START Given data

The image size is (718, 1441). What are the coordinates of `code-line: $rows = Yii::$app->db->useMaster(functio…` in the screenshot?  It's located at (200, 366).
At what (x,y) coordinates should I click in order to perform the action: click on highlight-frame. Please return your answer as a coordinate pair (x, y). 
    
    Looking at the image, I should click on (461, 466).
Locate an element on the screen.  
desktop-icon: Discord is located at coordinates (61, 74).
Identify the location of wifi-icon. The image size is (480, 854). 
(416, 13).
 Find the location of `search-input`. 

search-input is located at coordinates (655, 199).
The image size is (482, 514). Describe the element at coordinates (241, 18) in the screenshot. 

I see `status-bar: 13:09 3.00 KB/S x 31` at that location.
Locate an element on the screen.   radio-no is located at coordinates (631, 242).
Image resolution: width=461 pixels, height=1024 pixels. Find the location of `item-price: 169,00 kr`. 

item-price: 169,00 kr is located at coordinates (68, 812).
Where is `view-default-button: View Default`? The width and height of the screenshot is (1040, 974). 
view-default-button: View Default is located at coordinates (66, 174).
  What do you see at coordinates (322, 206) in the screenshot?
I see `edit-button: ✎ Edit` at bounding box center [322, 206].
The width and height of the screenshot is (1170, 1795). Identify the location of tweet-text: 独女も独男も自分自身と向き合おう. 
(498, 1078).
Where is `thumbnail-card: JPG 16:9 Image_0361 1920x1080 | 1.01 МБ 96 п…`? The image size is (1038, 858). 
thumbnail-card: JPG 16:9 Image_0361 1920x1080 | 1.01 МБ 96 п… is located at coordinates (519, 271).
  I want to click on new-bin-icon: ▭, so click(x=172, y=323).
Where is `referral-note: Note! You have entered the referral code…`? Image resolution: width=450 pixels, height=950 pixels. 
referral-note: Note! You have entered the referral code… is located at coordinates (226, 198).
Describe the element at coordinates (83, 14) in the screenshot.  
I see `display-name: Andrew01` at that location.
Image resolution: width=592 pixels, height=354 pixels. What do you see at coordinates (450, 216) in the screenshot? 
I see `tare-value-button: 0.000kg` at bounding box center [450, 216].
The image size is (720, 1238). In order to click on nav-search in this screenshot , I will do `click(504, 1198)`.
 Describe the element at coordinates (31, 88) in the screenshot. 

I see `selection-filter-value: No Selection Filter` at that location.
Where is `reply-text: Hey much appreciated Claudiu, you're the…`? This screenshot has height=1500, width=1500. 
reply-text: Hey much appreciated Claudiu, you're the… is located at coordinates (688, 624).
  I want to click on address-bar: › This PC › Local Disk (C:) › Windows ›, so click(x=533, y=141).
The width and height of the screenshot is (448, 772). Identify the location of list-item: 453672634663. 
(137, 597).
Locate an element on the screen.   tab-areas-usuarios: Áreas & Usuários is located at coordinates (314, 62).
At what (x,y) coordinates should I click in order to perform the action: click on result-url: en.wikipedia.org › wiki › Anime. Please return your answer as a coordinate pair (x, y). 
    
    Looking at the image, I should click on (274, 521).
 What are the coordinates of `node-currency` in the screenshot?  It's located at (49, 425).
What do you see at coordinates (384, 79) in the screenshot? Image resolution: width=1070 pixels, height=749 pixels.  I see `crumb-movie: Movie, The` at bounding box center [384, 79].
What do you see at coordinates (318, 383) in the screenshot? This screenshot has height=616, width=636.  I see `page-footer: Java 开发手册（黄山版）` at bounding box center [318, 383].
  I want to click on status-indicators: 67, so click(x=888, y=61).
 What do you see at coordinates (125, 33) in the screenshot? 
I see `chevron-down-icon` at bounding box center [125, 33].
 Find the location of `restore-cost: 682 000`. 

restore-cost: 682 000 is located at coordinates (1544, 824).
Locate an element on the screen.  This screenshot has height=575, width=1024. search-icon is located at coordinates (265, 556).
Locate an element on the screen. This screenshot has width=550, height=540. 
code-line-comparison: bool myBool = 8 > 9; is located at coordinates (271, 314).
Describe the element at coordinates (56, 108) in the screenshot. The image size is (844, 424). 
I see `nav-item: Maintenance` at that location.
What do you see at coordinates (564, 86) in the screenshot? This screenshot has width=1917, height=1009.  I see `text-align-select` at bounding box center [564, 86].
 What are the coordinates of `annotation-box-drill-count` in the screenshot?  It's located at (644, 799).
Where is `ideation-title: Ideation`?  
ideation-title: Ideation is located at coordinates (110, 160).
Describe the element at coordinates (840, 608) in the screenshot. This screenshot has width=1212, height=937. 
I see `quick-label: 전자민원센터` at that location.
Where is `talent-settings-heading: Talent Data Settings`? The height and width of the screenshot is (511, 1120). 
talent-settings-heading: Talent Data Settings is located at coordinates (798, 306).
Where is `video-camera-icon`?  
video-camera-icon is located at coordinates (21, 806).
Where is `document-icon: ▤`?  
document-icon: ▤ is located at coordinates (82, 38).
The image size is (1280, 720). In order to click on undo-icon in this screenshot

END Given data

- _Problem to work on_
Render every line of the data above as a JSON list of strings, one string per line, and leave out the blank lines.

- _Answer area_
[
  "The image size is (718, 1441). What are the coordinates of `code-line: $rows = Yii::$app->db->useMaster(functio…` in the screenshot?  It's located at (200, 366).",
  "At what (x,y) coordinates should I click in order to perform the action: click on highlight-frame. Please return your answer as a coordinate pair (x, y). ",
  "    Looking at the image, I should click on (461, 466).",
  "Locate an element on the screen.  ",
  "desktop-icon: Discord is located at coordinates (61, 74).",
  "Identify the location of wifi-icon. The image size is (480, 854). ",
  "(416, 13).",
  " Find the location of `search-input`. ",
  "search-input is located at coordinates (655, 199).",
  "The image size is (482, 514). Describe the element at coordinates (241, 18) in the screenshot. ",
  "I see `status-bar: 13:09 3.00 KB/S x 31` at that location.",
  "Locate an element on the screen.   radio-no is located at coordinates (631, 242).",
  "Image resolution: width=461 pixels, height=1024 pixels. Find the location of `item-price: 169,00 kr`. ",
  "item-price: 169,00 kr is located at coordinates (68, 812).",
  "Where is `view-default-button: View Default`? The width and height of the screenshot is (1040, 974). ",
  "view-default-button: View Default is located at coordinates (66, 174).",
  "  What do you see at coordinates (322, 206) in the screenshot?",
  "I see `edit-button: ✎ Edit` at bounding box center [322, 206].",
  "The width and height of the screenshot is (1170, 1795). Identify the location of tweet-text: 独女も独男も自分自身と向き合おう. ",
  "(498, 1078).",
  "Where is `thumbnail-card: JPG 16:9 Image_0361 1920x1080 | 1.01 МБ 96 п…`? The image size is (1038, 858). ",
  "thumbnail-card: JPG 16:9 Image_0361 1920x1080 | 1.01 МБ 96 п… is located at coordinates (519, 271).",
  "  I want to click on new-bin-icon: ▭, so click(x=172, y=323).",
  "Where is `referral-note: Note! You have entered the referral code…`? Image resolution: width=450 pixels, height=950 pixels. ",
  "referral-note: Note! You have entered the referral code… is located at coordinates (226, 198).",
  "Describe the element at coordinates (83, 14) in the screenshot.  ",
  "I see `display-name: Andrew01` at that location.",
  "Image resolution: width=592 pixels, height=354 pixels. What do you see at coordinates (450, 216) in the screenshot? ",
  "I see `tare-value-button: 0.000kg` at bounding box center [450, 216].",
  "The image size is (720, 1238). In order to click on nav-search in this screenshot , I will do `click(504, 1198)`.",
  " Describe the element at coordinates (31, 88) in the screenshot. ",
  "I see `selection-filter-value: No Selection Filter` at that location.",
  "Where is `reply-text: Hey much appreciated Claudiu, you're the…`? This screenshot has height=1500, width=1500. ",
  "reply-text: Hey much appreciated Claudiu, you're the… is located at coordinates (688, 624).",
  "  I want to click on address-bar: › This PC › Local Disk (C:) › Windows ›, so click(x=533, y=141).",
  "The width and height of the screenshot is (448, 772). Identify the location of list-item: 453672634663. ",
  "(137, 597).",
  "Locate an element on the screen.   tab-areas-usuarios: Áreas & Usuários is located at coordinates (314, 62).",
  "At what (x,y) coordinates should I click in order to perform the action: click on result-url: en.wikipedia.org › wiki › Anime. Please return your answer as a coordinate pair (x, y). ",
  "    Looking at the image, I should click on (274, 521).",
  " What are the coordinates of `node-currency` in the screenshot?  It's located at (49, 425).",
  "What do you see at coordinates (384, 79) in the screenshot? Image resolution: width=1070 pixels, height=749 pixels.  I see `crumb-movie: Movie, The` at bounding box center [384, 79].",
  "What do you see at coordinates (318, 383) in the screenshot? This screenshot has height=616, width=636.  I see `page-footer: Java 开发手册（黄山版）` at bounding box center [318, 383].",
  "  I want to click on status-indicators: 67, so click(x=888, y=61).",
  " What do you see at coordinates (125, 33) in the screenshot? ",
  "I see `chevron-down-icon` at bounding box center [125, 33].",
  " Find the location of `restore-cost: 682 000`. ",
  "restore-cost: 682 000 is located at coordinates (1544, 824).",
  "Locate an element on the screen.  This screenshot has height=575, width=1024. search-icon is located at coordinates (265, 556).",
  "Locate an element on the screen. This screenshot has width=550, height=540. ",
  "code-line-comparison: bool myBool = 8 > 9; is located at coordinates (271, 314).",
  "Describe the element at coordinates (56, 108) in the screenshot. The image size is (844, 424). ",
  "I see `nav-item: Maintenance` at that location.",
  "What do you see at coordinates (564, 86) in the screenshot? This screenshot has width=1917, height=1009.  I see `text-align-select` at bounding box center [564, 86].",
  " What are the coordinates of `annotation-box-drill-count` in the screenshot?  It's located at (644, 799).",
  "Where is `ideation-title: Ideation`?  ",
  "ideation-title: Ideation is located at coordinates (110, 160).",
  "Describe the element at coordinates (840, 608) in the screenshot. This screenshot has width=1212, height=937. ",
  "I see `quick-label: 전자민원센터` at that location.",
  "Where is `talent-settings-heading: Talent Data Settings`? The height and width of the screenshot is (511, 1120). ",
  "talent-settings-heading: Talent Data Settings is located at coordinates (798, 306).",
  "Where is `video-camera-icon`?  ",
  "video-camera-icon is located at coordinates (21, 806).",
  "Where is `document-icon: ▤`?  ",
  "document-icon: ▤ is located at coordinates (82, 38).",
  "The image size is (1280, 720). In order to click on undo-icon in this screenshot"
]